O segundo problema é que mesmo que por meio de concessões é possível estimular mais concorrência, a população deveria se ater mais aos mecanismos de controle no loteamento de concessões do que aos preço da passagem em si, a forma como as concessões são feitas e arranjadas entre prefeitura e empresas importa bastante. 
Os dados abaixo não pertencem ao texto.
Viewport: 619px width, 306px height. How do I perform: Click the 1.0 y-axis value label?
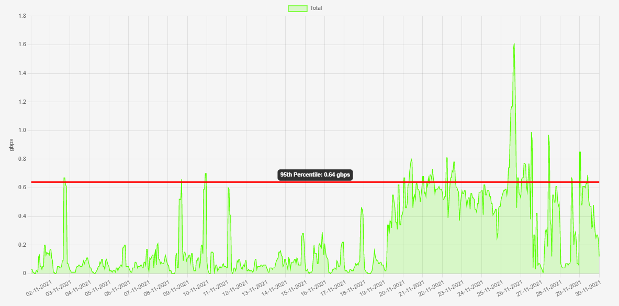tap(22, 130)
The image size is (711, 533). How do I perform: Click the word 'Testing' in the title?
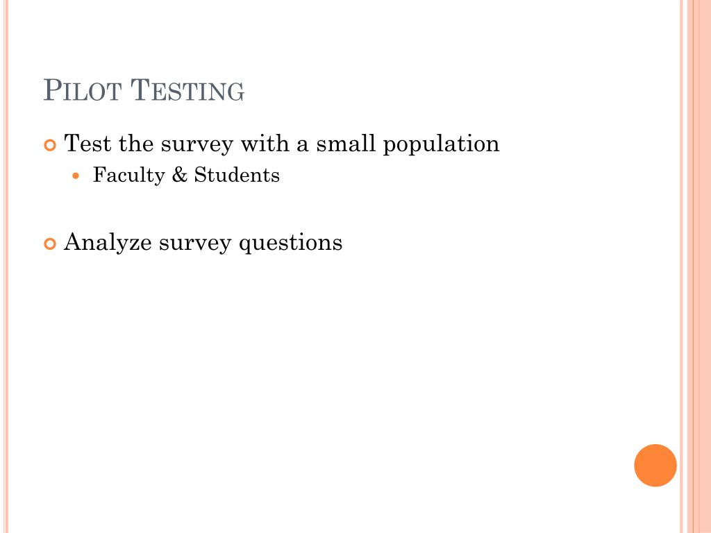[187, 90]
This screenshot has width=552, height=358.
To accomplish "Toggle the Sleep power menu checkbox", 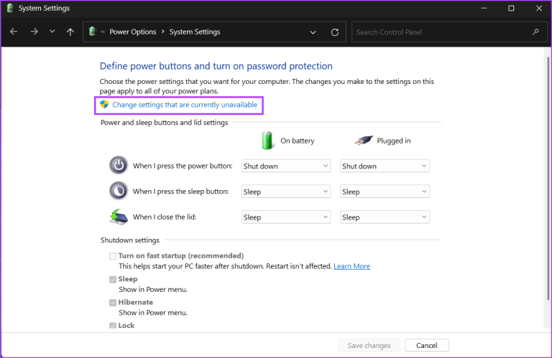I will [113, 280].
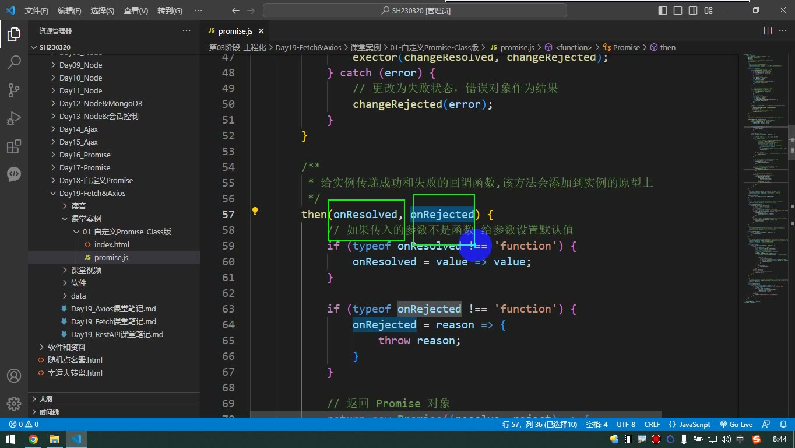The height and width of the screenshot is (448, 795).
Task: Open the Extensions view
Action: 14,147
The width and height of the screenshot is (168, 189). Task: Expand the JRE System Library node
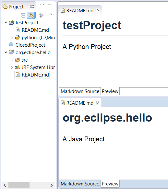(x=12, y=67)
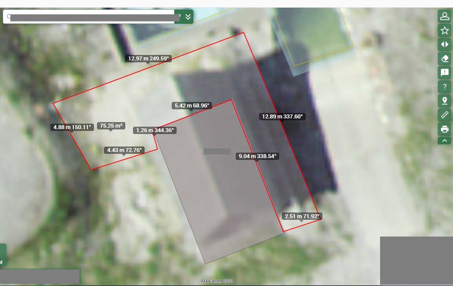Toggle the ruler measurement tool

pos(444,115)
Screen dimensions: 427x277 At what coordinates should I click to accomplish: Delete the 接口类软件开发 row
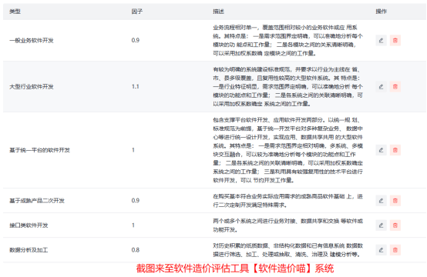[395, 225]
Por último, o terceiro problema, é que em relação aos assuntos econômicos, a população precisa às vezes aprender a refrear os ânimos, nem sempre a solução mais imediata é a melhor. Mesmo que aquele valor da tarifa inicial tenha sido um “chute”, é possível que ele tenha sido algo aproximado e não muito distante do verdadeiro custo passageiro por KM (um chute na trave, digamos), desse modo, ao abaixar os preços hoje, a sociedade só está transferindo o problema para amanhã, pois muitas empresas julgam a rentabilidade que já tinham como um direito adquirido, os contratos existem, e as prefeituras, como compensação, irão transferir subsídios maiores para o setor responsável pelo transporte público, de alguma forma a sociedade continuará pagando por aquele contrato que estava vigente. E o que é pior, pagará de forma indireta, não verá o dinheiro sair do seu bolso, e muitos que nem usam o serviço (vão à pé ou de bicicleta, por exemplo) pagarão pelo subsídio daqueles que usam. 

Isso é um arranjo econômico ruim, e por isso é preciso vigiar melhor as condições em que se dão esses contratos para dessa forma garantir o preço que a sociedade considera justo".